For the three months ended September 30, 2012 and 2011, satellite and transmission expenses were $18,319 and $19,681, respectively, a decrease of 7%, or $1,362, and decreased as a percentage of total revenue. For the nine months ended September 30, 2012 and 2011, satellite and transmission expenses were $53,980 and $57,238, respectively, a decrease of 6%, or $3,258, and decreased as a percentage of total revenue. These decreases were primarily due to a reduction in in-orbit satellite insurance expense.

We expect overall satellite and transmission expenses to increase following the launch of our FM-6 satellite, and as we add enhanced Internet-based service and functionality.

Cost of Equipment includes costs from the sale of satellite radios, components and accessories and provisions for inventory allowance attributable to products purchased for resale in our direct to consumer distribution channels.


Table Of Contents

For the three months ended September 30, 2012 and 2011, cost of equipment was $6,345 and $5,888, respectively, an increase of 8%, or $457, and remained flat as a percentage of total revenue but decreased as a percentage of equipment revenue. For the nine months ended September 30, 2012 and 2011, cost of equipment was $19,301 and $19,894, respectively, a decrease of 3%, or $593, and remained flat as a percentage of total revenue and decreased as a percentage of equipment revenue. The increase for the three month period was driven by the mix of radios with higher average costs sold, compared to the prior year. The decrease in the nine month period was primarily due to lower direct to consumer sales, partially offset by higher inventory reserves and radios sold with higher average costs.

We expect cost of equipment to vary with changes in sales, supply chain management and inventory valuations.

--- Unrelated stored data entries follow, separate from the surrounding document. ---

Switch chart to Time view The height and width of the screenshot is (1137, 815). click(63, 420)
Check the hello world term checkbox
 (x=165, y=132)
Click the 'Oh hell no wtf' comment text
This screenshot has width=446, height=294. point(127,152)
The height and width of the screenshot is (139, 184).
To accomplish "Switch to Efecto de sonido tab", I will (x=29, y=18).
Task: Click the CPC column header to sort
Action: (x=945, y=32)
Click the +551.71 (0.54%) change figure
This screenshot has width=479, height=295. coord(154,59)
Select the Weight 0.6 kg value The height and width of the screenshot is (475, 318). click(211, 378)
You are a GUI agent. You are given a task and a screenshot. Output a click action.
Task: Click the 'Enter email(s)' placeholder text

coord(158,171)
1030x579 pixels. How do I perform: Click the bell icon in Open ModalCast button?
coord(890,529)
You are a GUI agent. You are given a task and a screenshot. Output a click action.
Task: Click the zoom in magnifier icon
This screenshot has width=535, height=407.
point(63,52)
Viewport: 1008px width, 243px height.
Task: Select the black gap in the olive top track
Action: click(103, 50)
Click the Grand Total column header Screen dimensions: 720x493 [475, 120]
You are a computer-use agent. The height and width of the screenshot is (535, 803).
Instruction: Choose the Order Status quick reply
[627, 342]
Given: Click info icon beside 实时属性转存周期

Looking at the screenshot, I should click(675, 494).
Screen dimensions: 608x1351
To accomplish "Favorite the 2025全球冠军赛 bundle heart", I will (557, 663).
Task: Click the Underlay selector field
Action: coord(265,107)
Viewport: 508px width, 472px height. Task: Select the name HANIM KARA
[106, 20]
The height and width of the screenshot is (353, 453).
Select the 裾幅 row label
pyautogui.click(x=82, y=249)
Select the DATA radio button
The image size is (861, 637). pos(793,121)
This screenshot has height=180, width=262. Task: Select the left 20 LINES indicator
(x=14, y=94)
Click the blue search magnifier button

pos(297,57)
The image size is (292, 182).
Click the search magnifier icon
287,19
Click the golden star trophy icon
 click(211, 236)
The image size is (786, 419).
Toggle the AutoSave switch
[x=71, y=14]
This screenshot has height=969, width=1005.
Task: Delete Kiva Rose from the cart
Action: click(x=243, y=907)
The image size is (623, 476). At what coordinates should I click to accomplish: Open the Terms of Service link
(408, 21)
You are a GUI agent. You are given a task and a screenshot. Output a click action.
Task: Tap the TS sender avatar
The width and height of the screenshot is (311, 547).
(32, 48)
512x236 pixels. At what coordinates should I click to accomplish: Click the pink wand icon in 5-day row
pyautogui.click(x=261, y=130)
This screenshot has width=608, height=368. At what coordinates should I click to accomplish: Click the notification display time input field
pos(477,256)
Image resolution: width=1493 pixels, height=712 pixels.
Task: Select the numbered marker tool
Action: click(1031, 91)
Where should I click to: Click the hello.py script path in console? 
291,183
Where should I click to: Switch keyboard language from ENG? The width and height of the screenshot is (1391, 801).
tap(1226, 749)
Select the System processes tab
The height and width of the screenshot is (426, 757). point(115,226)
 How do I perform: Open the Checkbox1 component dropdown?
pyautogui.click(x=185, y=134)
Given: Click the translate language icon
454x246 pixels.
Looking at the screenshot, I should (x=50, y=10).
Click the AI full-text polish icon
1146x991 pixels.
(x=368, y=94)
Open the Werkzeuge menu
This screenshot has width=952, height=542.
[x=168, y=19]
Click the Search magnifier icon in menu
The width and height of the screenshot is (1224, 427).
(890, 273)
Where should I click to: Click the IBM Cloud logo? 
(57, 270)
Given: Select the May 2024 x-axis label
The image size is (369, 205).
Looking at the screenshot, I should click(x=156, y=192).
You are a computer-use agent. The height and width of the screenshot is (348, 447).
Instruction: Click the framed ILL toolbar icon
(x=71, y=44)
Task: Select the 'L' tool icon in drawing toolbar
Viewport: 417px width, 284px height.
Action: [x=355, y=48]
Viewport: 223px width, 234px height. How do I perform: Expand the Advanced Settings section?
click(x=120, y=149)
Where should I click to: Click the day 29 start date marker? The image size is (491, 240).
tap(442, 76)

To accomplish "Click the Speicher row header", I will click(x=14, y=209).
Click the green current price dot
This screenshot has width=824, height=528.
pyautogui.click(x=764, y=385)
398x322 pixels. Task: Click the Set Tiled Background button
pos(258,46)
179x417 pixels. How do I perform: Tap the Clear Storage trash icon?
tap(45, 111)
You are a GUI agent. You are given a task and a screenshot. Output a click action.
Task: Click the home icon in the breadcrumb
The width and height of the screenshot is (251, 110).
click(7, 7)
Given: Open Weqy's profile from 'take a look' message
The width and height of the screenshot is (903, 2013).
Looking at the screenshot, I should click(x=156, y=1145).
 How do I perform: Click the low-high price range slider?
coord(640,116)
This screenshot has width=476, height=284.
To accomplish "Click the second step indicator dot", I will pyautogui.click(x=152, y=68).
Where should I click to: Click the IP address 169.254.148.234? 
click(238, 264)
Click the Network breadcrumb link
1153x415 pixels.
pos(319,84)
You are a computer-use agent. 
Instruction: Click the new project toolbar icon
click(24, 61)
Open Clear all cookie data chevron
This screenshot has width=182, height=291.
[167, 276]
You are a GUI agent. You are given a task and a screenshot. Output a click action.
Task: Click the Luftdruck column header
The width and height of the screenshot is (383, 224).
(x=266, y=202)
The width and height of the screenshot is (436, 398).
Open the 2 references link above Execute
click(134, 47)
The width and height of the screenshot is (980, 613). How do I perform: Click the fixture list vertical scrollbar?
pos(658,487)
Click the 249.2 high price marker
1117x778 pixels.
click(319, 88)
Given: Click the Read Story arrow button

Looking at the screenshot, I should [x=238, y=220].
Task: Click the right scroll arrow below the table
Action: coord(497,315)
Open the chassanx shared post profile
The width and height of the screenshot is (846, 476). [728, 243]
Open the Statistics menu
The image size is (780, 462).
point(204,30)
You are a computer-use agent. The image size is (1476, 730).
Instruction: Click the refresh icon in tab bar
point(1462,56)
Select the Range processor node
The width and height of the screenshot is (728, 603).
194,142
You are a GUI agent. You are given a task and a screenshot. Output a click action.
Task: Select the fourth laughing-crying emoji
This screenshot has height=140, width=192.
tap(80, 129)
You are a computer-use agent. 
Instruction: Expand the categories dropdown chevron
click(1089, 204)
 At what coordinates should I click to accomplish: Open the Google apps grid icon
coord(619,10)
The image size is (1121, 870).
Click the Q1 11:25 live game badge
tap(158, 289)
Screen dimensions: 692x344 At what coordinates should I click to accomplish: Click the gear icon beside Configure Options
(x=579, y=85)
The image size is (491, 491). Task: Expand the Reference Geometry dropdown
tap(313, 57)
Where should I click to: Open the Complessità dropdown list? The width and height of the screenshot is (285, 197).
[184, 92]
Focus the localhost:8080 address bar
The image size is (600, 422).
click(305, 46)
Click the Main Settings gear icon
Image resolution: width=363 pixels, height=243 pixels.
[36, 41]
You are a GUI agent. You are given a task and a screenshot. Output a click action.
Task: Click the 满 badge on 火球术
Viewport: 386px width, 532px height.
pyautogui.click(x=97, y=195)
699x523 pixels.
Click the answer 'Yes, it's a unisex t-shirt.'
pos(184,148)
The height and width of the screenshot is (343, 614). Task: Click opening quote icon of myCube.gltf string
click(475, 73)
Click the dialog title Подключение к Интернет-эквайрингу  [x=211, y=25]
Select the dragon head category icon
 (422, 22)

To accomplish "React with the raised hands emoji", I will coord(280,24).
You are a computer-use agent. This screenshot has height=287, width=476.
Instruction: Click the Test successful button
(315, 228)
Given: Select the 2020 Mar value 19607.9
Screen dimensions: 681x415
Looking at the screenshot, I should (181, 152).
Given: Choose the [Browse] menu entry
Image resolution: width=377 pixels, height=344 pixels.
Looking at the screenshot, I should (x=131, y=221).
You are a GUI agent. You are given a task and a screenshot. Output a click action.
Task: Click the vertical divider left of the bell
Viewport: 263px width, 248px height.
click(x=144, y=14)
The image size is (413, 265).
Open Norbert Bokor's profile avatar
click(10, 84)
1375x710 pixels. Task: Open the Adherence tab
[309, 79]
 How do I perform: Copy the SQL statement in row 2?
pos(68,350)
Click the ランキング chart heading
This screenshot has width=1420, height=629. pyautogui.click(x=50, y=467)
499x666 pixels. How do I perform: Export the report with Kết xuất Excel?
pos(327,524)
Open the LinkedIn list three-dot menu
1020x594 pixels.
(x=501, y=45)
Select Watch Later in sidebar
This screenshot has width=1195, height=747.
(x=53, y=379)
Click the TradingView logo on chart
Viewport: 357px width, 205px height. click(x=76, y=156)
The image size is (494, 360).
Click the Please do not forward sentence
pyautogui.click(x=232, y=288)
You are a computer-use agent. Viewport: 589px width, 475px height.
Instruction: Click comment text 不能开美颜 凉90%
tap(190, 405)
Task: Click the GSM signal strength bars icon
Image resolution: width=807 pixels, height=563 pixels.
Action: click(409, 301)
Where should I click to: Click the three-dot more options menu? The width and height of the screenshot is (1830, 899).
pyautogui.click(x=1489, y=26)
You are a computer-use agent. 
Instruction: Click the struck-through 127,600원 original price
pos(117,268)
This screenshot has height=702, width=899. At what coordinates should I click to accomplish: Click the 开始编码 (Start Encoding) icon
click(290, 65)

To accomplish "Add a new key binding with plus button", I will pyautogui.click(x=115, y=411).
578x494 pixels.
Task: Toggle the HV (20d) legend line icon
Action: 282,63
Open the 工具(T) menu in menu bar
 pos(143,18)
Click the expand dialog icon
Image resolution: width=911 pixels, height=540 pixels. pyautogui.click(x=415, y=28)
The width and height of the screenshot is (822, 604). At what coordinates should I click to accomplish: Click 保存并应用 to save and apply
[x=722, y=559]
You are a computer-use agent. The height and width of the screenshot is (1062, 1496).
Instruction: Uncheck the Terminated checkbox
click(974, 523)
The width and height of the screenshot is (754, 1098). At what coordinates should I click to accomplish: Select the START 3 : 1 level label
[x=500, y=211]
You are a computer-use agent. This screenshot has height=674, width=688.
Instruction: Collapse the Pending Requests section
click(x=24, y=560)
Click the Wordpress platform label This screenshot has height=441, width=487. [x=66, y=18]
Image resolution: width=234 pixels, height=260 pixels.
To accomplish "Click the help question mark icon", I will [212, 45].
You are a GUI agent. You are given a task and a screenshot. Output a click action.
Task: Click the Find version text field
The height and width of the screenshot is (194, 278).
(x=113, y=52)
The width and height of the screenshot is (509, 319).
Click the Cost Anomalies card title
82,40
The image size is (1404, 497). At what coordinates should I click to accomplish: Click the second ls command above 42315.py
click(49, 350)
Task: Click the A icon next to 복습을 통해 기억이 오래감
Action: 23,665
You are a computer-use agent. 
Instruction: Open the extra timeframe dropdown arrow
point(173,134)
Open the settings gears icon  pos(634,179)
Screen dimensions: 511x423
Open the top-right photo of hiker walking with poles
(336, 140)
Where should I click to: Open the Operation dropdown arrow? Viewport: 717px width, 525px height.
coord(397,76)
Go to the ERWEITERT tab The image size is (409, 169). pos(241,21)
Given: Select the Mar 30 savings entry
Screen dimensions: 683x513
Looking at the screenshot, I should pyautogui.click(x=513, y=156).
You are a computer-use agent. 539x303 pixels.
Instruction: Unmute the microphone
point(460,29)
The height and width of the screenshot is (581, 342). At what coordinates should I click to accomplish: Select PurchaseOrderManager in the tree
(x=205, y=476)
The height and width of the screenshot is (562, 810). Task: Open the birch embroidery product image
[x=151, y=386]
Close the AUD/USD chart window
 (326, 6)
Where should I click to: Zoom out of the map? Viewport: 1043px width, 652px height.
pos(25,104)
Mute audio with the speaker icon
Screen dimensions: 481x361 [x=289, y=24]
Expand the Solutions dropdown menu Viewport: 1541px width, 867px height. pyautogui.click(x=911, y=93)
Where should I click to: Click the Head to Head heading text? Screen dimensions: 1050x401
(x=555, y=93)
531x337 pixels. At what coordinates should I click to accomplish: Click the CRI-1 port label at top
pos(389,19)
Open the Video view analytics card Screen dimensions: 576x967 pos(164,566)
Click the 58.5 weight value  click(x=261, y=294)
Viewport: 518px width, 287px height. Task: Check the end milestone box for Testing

Subscriber Acquisition Costs include hardware subsidies paid to radio manufacturers, distributors and automakers, including subsidies paid to automakers who include a satellite radio and subscription to our service in the sale or lease price of a new vehicle; subsidies paid for chip sets and certain other components used in manufacturing radios; device royalties for certain radios and chip sets; commissions paid to retailers and automakers as incentives to purchase, install and activate satellite radios; product warranty obligations; freight; and provisions for inventory allowances attributable to inventory consumed in our OEM and retail distribution channels. The majority of subscriber acquisition costs are incurred and expensed in advance of, or concurrent with, acquiring a subscriber. Subscriber acquisition costs do not include advertising, loyalty payments to distributors and dealers of satellite radios or revenue share payments to automakers and retailers of satellite radios.

For the three months ended September 30, 2012 and 2011, subscriber acquisition costs were $112,418 and $107,279, respectively, an increase of 5%, or $5,139, and decreased as a percentage of total revenue. For the nine months ended September 30, 2012 and 2011, subscriber acquisition costs were $348,014 and $317,711, respectively, an increase of 10%, or $30,303, but decreased as a percentage of total revenue. These increases were primarily a result of higher subsidies related to increased OEM installations occurring in advance of acquiring the subscriber, partially offset by improved OEM subsidy rates per vehicle and increases in the benefit to earnings from the amortization of the deferred credit for acquired executory contracts recognized in purchase price accounting associated with the Merger.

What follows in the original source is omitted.